DependencyTypePurpose
fprintd >= 1.94System serviceFingerprint verification via D-Bus
libfprint >= 1.94System librarySensor driver layer (used by fprintd)
Rust crate: zbusCargo dependencyD-Bus client for fprintd communication
Rust crate: keyutilsCargo dependencyLinux kernel keyring access (primary storage strategy)
Compatible fingerprint readerHardwareAny reader supported by libfprint

Threat Model Considerations

  • Biometric spoofing. The backend is only as spoof-resistant as the sensor hardware. It should not be the sole factor for high-value vaults. Combining biometric with password or FIDO2 via AuthCombineMode::Policy is recommended.
  • Stolen enrollment blob. The blob is useless without passing biometric verification (primary strategy) or without the device-specific derivation inputs (fallback strategy). The biometric gate is the critical protection.
  • fprintd compromise. If an attacker can inject false D-Bus responses (by compromising fprintd or the user’s D-Bus session), they can bypass biometric verification. Running fprintd as a system service (not user session) and using D-Bus mediation via AppArmor or SELinux mitigates this.

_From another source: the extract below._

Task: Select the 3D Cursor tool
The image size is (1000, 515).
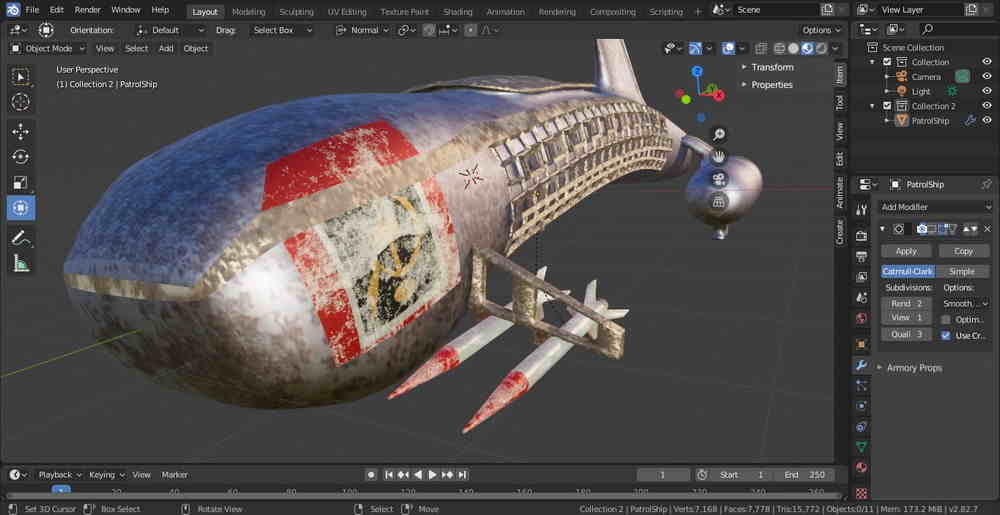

  • Irrevocable biometrics. If a fingerprint is compromised (lifted from a surface), the user cannot change their fingerprint. Mitigation: re-enroll with a different finger and revoke the old enrollment, or add a second factor requirement via policy.
  • Fallback strategy weakness. The embedded-key fallback strategy protects the storage key only with device-specific derivation (machine-id + salt). An attacker with the enrollment blob and knowledge of the machine-id can bypass the biometric gate entirely. The primary strategy (kernel keyring) is strongly preferred.